* [Given data]:
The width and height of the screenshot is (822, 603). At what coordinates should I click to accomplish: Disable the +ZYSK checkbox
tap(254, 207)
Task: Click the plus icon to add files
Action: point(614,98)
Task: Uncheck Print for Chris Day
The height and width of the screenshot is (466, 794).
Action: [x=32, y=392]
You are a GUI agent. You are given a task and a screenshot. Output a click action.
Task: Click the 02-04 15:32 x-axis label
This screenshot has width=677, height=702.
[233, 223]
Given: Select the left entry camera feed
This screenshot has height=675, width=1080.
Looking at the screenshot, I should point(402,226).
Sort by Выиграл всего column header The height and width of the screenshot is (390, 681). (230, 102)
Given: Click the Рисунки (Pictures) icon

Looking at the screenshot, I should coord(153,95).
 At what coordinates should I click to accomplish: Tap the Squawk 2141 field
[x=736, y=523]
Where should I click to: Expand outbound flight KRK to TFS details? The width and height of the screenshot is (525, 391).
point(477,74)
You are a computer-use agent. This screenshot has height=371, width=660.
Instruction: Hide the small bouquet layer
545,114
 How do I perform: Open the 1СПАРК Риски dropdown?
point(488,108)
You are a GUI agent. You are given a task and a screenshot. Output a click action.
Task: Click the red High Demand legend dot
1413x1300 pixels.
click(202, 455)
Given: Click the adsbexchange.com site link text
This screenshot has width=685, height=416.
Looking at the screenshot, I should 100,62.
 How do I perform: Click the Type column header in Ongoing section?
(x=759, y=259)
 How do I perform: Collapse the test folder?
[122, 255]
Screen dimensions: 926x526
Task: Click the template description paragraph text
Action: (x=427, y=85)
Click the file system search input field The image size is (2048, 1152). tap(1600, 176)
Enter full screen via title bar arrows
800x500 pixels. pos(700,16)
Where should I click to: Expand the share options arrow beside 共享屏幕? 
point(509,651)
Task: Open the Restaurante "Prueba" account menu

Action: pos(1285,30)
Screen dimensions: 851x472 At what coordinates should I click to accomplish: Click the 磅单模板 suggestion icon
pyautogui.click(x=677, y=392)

* [Stated goal]: Express all of the rows above as a JSON list of strings, with one string per line and blank lines omitted.

* [Solution for this task]:
[
  "The width and height of the screenshot is (822, 603). At what coordinates should I click to accomplish: Disable the +ZYSK checkbox",
  "tap(254, 207)",
  "Task: Click the plus icon to add files",
  "Action: point(614,98)",
  "Task: Uncheck Print for Chris Day",
  "The height and width of the screenshot is (466, 794).",
  "Action: [x=32, y=392]",
  "You are a GUI agent. You are given a task and a screenshot. Output a click action.",
  "Task: Click the 02-04 15:32 x-axis label",
  "This screenshot has width=677, height=702.",
  "[233, 223]",
  "Given: Select the left entry camera feed",
  "This screenshot has height=675, width=1080.",
  "Looking at the screenshot, I should point(402,226).",
  "Sort by Выиграл всего column header The height and width of the screenshot is (390, 681). (230, 102)",
  "Given: Click the Рисунки (Pictures) icon",
  "Looking at the screenshot, I should coord(153,95).",
  " At what coordinates should I click to accomplish: Tap the Squawk 2141 field",
  "[x=736, y=523]",
  "Where should I click to: Expand outbound flight KRK to TFS details? The width and height of the screenshot is (525, 391).",
  "point(477,74)",
  "You are a computer-use agent. This screenshot has height=371, width=660.",
  "Instruction: Hide the small bouquet layer",
  "545,114",
  " How do I perform: Open the 1СПАРК Риски dropdown?",
  "point(488,108)",
  "You are a GUI agent. You are given a task and a screenshot. Output a click action.",
  "Task: Click the red High Demand legend dot",
  "1413x1300 pixels.",
  "click(202, 455)",
  "Given: Click the adsbexchange.com site link text",
  "This screenshot has width=685, height=416.",
  "Looking at the screenshot, I should 100,62.",
  " How do I perform: Click the Type column header in Ongoing section?",
  "(x=759, y=259)",
  " How do I perform: Collapse the test folder?",
  "[122, 255]",
  "Screen dimensions: 926x526",
  "Task: Click the template description paragraph text",
  "Action: (x=427, y=85)",
  "Click the file system search input field The image size is (2048, 1152). tap(1600, 176)",
  "Enter full screen via title bar arrows",
  "800x500 pixels. pos(700,16)",
  "Where should I click to: Expand the share options arrow beside 共享屏幕? ",
  "point(509,651)",
  "Task: Open the Restaurante \"Prueba\" account menu",
  "Action: pos(1285,30)",
  "Screen dimensions: 851x472 At what coordinates should I click to accomplish: Click the 磅单模板 suggestion icon",
  "pyautogui.click(x=677, y=392)"
]